Wanita itu akhirnya kembali kepada jasadnya yang lemah. Tidak lama kemudian, ia siuman dan perlahan membuka matanya. Dibalik cadarnya, mulutnyapun berbicara.
            Ikhwan tersebut terkejut. Gembira dan sangat bersyukur ia tidak apa-apa.
“Alhamdulillah... Kamu sudah siuman. Bolehkan saya membuka cadarmu?” Kata ikhwan itu.
“Jangaaaaaaaaaaaaaaaaaaan!!!. Apa hakmu membuka cadarku?! Saya tidak menginginkan seorang ikhwan melihat wajahku!.” Katanya sambil marah-marah.
“Oh.. Afwan banget.. Bukan maksudku untuk melihat wajahmu. Tapi agar kamu bernafas lega.”
“Ga perlu. Aku sudah bernafas lega walaupun pakai cadar.” Sebalnya.
“Ehh.. Siapa kamu? Terus kenapa aku bisa ada diruangan ini?” Tanyanya lagi.
“Oh.. Iya, kita belum kenalan. Nama saya Agung. Afwan ya, tadi saya tak sengaja menabrak kamu. Tadi siang kamu menyebrang tidak lihat kanan-kiri dulu. Saya tidak bisa apa-apa waktu itu, rem mobil saya blong. Dan saya segera membawamu kerumah sakit ini.” Jelasnya.

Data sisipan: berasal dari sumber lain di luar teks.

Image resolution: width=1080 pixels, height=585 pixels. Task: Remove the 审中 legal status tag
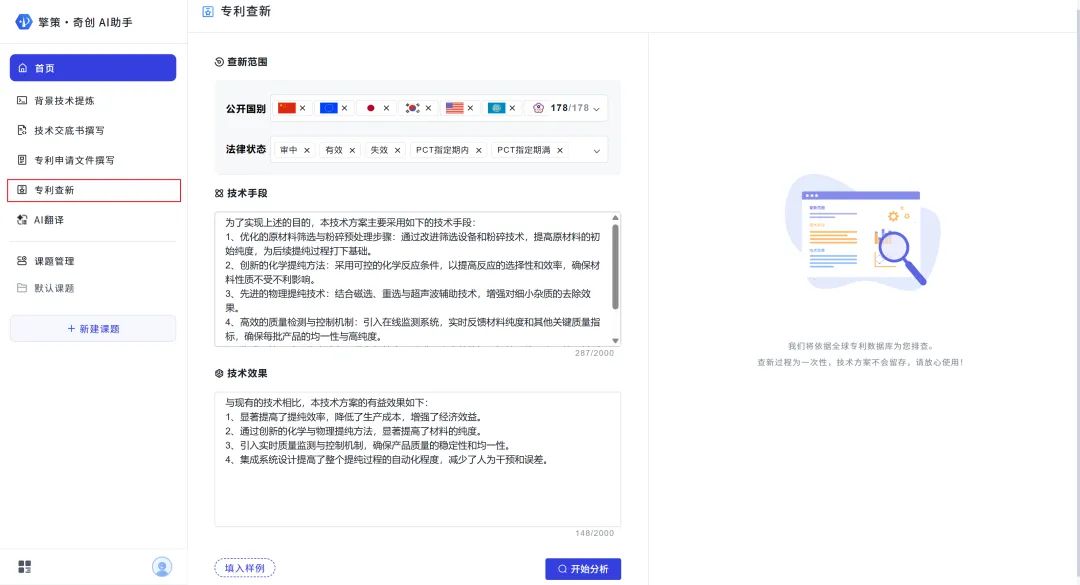pos(306,149)
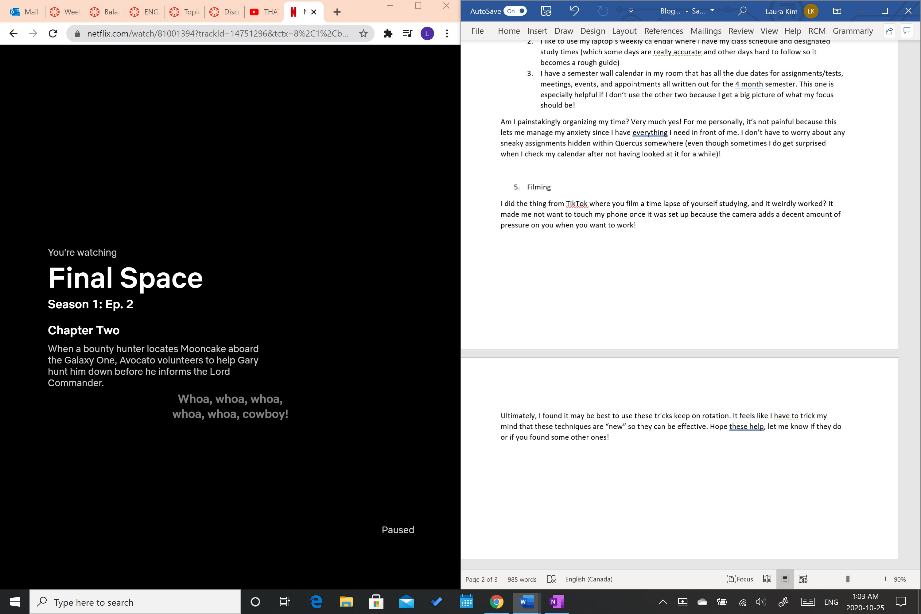Click the Save icon in Word title bar
921x614 pixels.
point(545,12)
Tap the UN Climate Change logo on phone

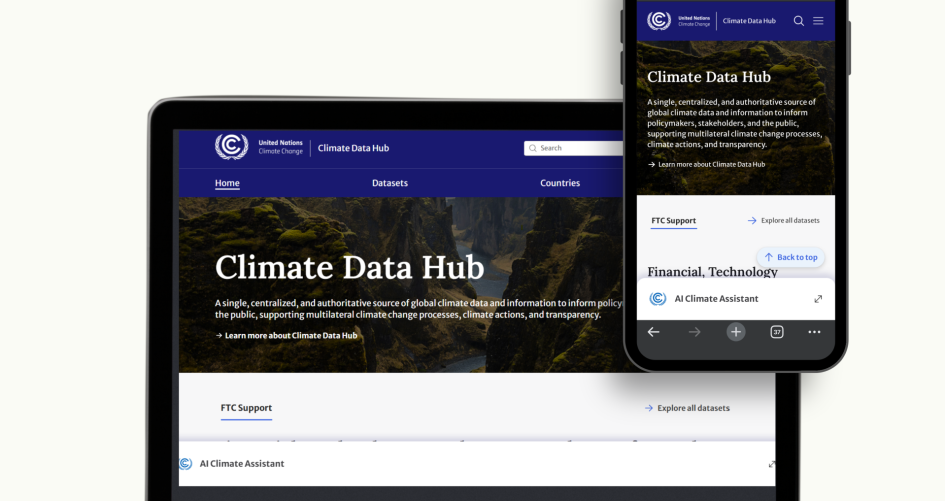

“Oh iya.. maafin aku juga ya, aku Nisa.. Afwan juga tadi langsung marah-marah kepadamu. Kenapa ya aku ini? Kenapa aku hidup kembali? Padahal aku hidup sendiri. Aku ingin mati saja!” Tanyanya dengan ragu.
“Huss! Jangan putus asa ah. Ga baik. Setan apa yang merasuki jiwamu? Sehingga kamu ingin mati?! Kamu harus bersyukur.. Kamu diberi kesempatan untuk beribadah kepada-Nya. Kamu didunia ini tidak sia-sia. Kamu tidak pula sendiri, tetapi ada Allah. Sesungguhnya Allah SWT selalu ada bersamamu, menjagamu, dan memberikan kasih sayang-Nya kepadamu.” Ikhwan itu memberikan senyuman.
“Astagfirullah.. Maafkan aku Ya Allah, aku khilaf Ya Allah...” Ia menangis kembali, dan menyesali perbuatannya.
“Sekarang, jalanilah apa adanya. Dan jangan memikirkan hal yang negatif.. Allah selalu melindungimu. Tingkatkanlah imanmu. Dunia ini akan mendukungmu kemanapun kamu berpijak, dan bersyukurlah kamu masih diberikan karunia-Nya selagi kamu berada dijalan Allah..”
(Nisa tersenyum dibalik cadarnya)
“Ya..  Terima kasih atas ucapannya.. Aku akan menjalaninya dengan sangat lebih baik dan berhati-hati. Sekali lagi terima kasih ya.”
“Iya sama-sama. Aku senang mendengar kata-kata bijakmu. Semoga kamu selalu sehat wal’afiat.”  Dengan Terharu.
“Amiin...”
            Mereka akhirnya pergi meninggalkan Rumah Sakit. Dan ia hidupnya merasa lebih indah daripada yang sebelumnya. Dan Ia bersyukur sekali atas apa yang pernah ia alami selama ini. Dan diberikan hidayah atas apa yang terjadi didunia ini.
            Ikhwan yang bernama Agung tersebut menghilang dalam sekejap ketika ia sedang berjalan menujunya. Ia heran dan terkejut atas apa yang ia lihat.
“Apakah dia Malaikat juga?” Tanyanya dalam hati.
“Terima kasih Ya Allah.. Dan terima kasih juga kepada Malaikat-Mu atas memberikanku kehidupan yang sangat berarti..” Sambil memancarkan wajah yang ceria.